MATERIAL TO PROCESS:
--------------------------------
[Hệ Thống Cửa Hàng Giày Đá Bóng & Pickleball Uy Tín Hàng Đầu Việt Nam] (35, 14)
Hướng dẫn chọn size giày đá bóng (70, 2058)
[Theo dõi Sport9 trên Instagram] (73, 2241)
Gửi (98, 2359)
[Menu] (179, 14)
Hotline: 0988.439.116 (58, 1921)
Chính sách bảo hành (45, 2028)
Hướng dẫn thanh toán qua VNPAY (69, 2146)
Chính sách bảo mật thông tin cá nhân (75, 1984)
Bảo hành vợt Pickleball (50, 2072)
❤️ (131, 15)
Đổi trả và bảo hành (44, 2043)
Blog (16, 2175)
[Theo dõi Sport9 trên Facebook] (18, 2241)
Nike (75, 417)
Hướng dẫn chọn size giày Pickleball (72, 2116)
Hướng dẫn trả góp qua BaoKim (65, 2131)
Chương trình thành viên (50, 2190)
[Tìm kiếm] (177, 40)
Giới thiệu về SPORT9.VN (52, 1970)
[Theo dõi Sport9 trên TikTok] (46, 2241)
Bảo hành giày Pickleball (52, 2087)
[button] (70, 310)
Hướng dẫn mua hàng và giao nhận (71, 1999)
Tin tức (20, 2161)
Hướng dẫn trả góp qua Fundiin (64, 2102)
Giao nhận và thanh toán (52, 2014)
--------------------------------
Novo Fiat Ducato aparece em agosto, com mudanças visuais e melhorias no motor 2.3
--------------------------------
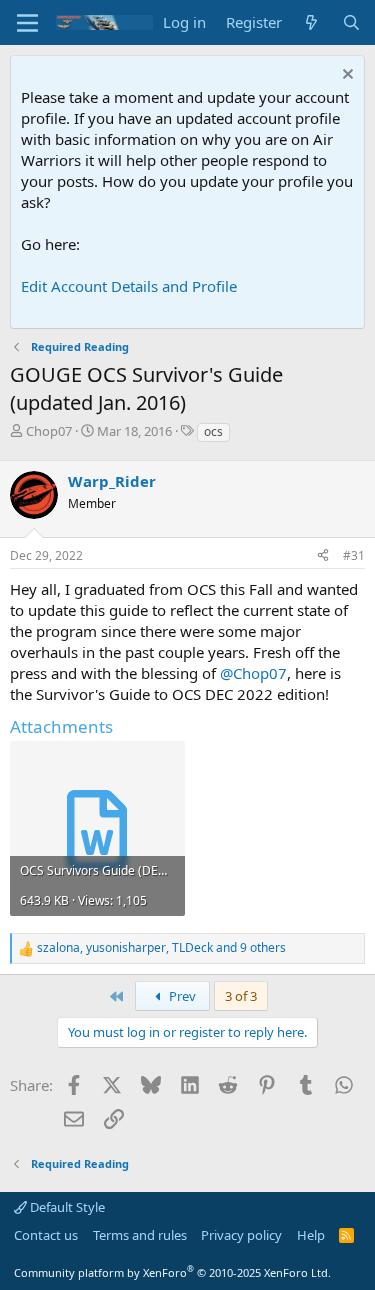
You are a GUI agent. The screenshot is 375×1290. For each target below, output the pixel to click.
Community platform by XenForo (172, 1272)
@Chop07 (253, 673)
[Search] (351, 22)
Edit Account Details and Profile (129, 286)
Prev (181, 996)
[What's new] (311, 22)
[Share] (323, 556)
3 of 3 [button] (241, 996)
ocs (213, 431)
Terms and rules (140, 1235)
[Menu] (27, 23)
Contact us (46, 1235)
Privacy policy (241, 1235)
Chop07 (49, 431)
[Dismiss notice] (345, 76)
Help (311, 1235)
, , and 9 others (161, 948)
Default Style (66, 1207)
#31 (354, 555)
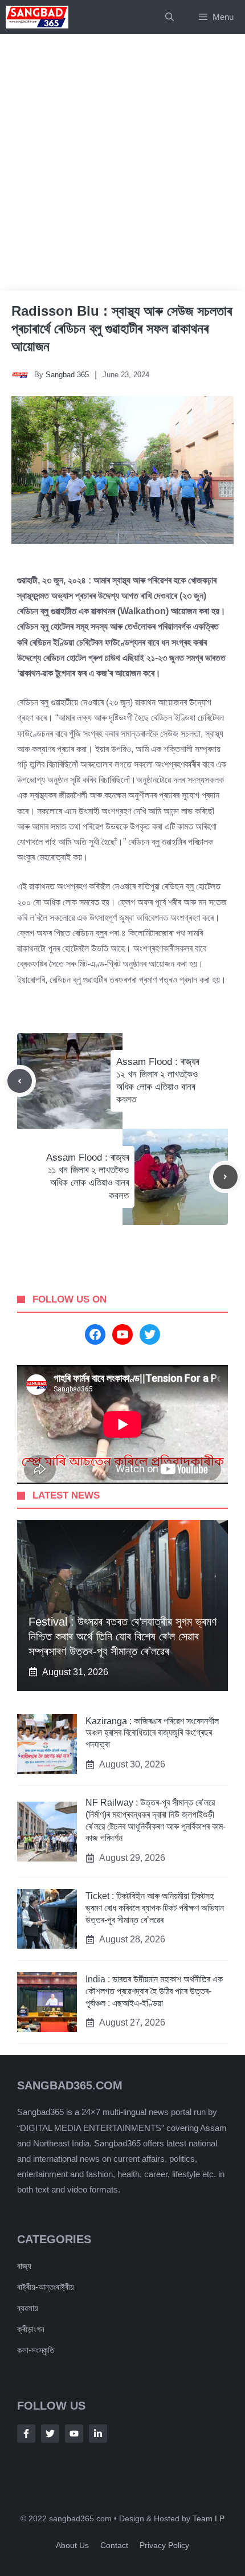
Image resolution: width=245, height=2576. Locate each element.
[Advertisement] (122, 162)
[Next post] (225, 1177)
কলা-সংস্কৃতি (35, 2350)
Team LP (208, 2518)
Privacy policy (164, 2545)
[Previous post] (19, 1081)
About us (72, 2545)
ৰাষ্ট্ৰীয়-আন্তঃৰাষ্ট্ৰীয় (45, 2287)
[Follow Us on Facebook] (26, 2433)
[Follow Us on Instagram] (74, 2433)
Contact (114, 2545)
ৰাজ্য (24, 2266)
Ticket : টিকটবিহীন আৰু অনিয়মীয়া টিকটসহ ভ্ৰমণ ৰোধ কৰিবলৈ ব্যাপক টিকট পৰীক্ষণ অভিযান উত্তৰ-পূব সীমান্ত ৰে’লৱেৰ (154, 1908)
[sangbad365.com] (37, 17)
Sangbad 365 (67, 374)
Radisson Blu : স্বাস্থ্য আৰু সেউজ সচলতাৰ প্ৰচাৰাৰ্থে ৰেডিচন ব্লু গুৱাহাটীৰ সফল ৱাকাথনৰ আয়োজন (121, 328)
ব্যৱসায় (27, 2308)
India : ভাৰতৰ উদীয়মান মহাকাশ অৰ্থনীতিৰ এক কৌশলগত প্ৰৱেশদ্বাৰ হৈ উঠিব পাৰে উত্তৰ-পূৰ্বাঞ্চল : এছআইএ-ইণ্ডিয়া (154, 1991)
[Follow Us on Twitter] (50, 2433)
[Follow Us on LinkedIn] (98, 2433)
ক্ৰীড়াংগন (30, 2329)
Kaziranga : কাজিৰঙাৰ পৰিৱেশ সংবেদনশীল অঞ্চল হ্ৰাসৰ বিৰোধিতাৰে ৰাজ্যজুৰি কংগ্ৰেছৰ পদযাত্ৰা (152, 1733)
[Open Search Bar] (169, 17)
--------------------------------
EXERCISE DESCRIPTION:
Please copy, exactly as written, every line in the listing above from the line with "[button] (70, 310)" up to and including the line with "Giao nhận và thanh toán (52, 2014)".

WRITTEN SOLUTION:
[button] (70, 310)
Hướng dẫn mua hàng và giao nhận (71, 1999)
Tin tức (20, 2161)
Hướng dẫn trả góp qua Fundiin (64, 2102)
Giao nhận và thanh toán (52, 2014)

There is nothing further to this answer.